In the absence of religious faith, if our culture dies, our hope of transcending mere physical existence dies with it. Individuals trapped in a dying culture live in a twilight world. They embrace death through infertility, concupiscence, and war. A dog will crawl into a hole to die. The members of sick cultures do not do anything quite so dramatic, but they cease to have children, dull their senses with alcohol and drugs, become despondent, and too frequently do away with themselves. Or they may make war on the perceived source of their humiliation.

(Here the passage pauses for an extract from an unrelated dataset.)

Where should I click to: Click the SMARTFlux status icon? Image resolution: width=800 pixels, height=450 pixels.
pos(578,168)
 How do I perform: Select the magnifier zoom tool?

The truth is - to invoke Spengler's Universal Law #5 - Humankind cannot bear mortality without the hope of immortality. When men and women lose the sacred, they lose the desire to live. Despairing of immortality, we stand astonished before the one fact we know with certainty - that someday we must die. This is as true of modern homo sapiens sapiens as it was of our remotest ancestors. Even Neanderthal burial sites have been unearthed with grave gifts. "Man does not live by bread alone," Moses said on the east bank of the Jordan River. The affluent peoples of the world have all the bread they need, but have lost the appetite for life.

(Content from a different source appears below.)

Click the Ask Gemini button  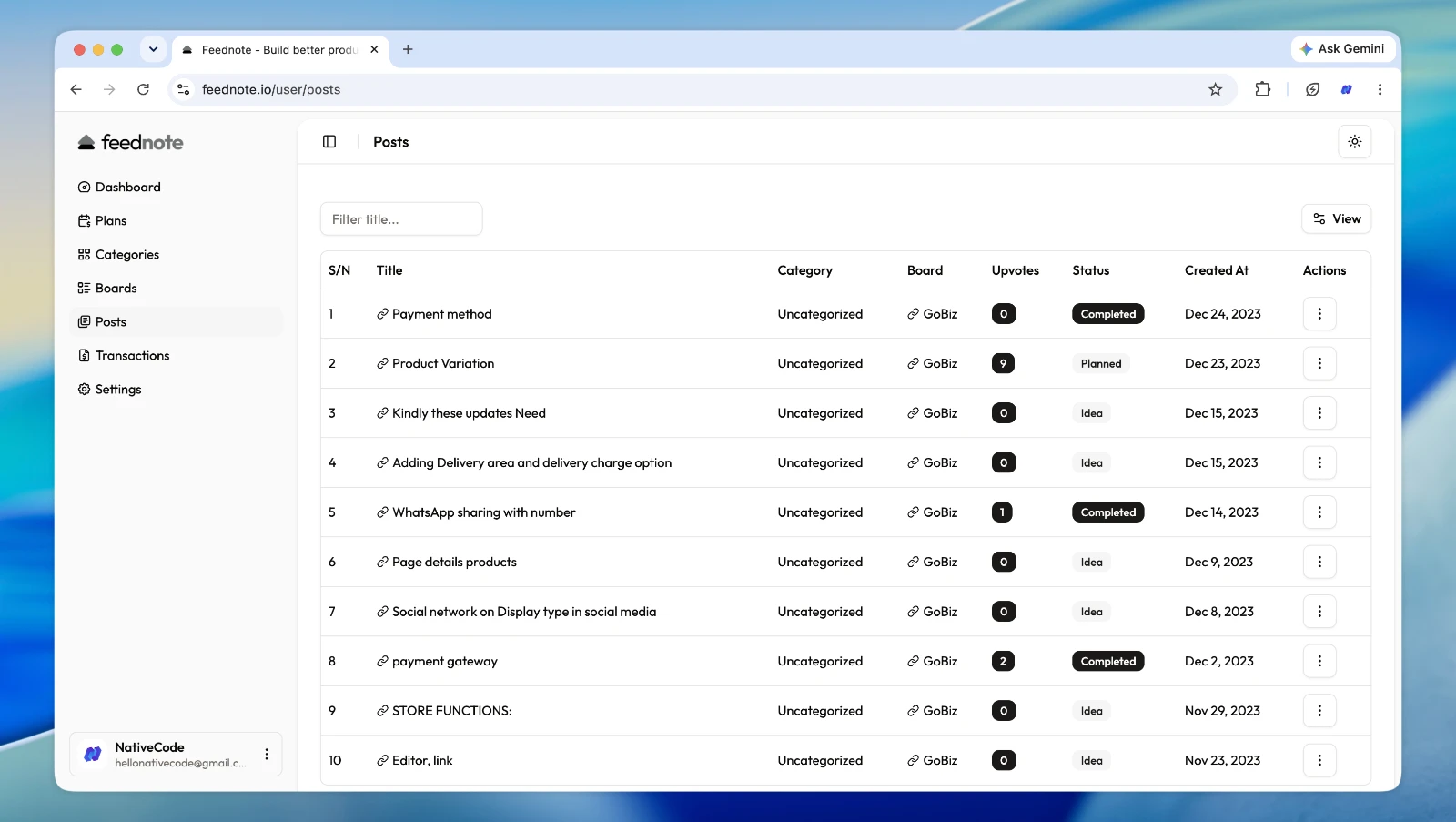tap(1343, 49)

Americans are ill-equipped to empathize with the existential fears of other nations. America is the great exception to the demographic collapse sweeping the modern world. As an immigrant nation we regenerate ourselves. We bear no baggage from a tragic past. The glue that holds us together is a common concept of justice and opportunity. The United States is what John Courtney Murray called "a propositional nation". In our benevolence and optimism we assume that all peoples are like us, forgetting that we are or descend from people who chose to abandon the tragic fate of their own nations at the further shore and selected themselves into the American nation. But we have learned that our capacity to influence events in the rest of the world, even in the absence of a competing superpower, is limited, and that the dissipation of our resources can be deadly for us. Our strategic thinking suffers from a failure to take into account the existential problems of other nations. We think in the narrow categories of geopolitics, but we need to study theopolitics - the powerful impact of religious beliefs and aspirations on world events. Even we exceptional Americans must come to grips with the collapse of faith and fertility - especially in the rapidly and dangerously declining Muslim world - in order to prevail in a world in which tragic outcomes are more common than happy endings.

Notes
1. These ratios are based on the Elderly Dependency Ratio calculated by the model of the United Nations World Population Prospects 2010 revision, assuming constant fertility. The model is available at http://esa.un.org/unpd/wpp/unpp/panel_indicators.htm 2. Jared Diamond’s 2005 book Collapse: How Societies Choose to Fail or Succeed blames exhaustion of resource and environmental damage. The extinct people of Easter Island and the pre-Columbian Mayans chopped down too many trees, Diamond observes, and thus he argues that environmental damage is the greatest threat to our civilization. (Never mind that America has expanded its forests by 20 million acres during the past quarter century: disaster stories of this sort resonate with a public fed on media reports of global warming and apocalyptic disaster movies.) Easter Island, though, is something of a rarity in world history. The cultures about which we know the most - and from which our own civilization descends - failed from a different cause. Classical Greece and Rome died for the same reason that Western Europe, Japan, and other parts of the modern world are dying today: they lost their motivation to bring children into the world. The infertile Greeks were conquered by Rome’s army and the inexhaustible manpower of the farms of the Italian peninsula; as the Romans later grew childless, they were overrun by a small force of barbarian invaders.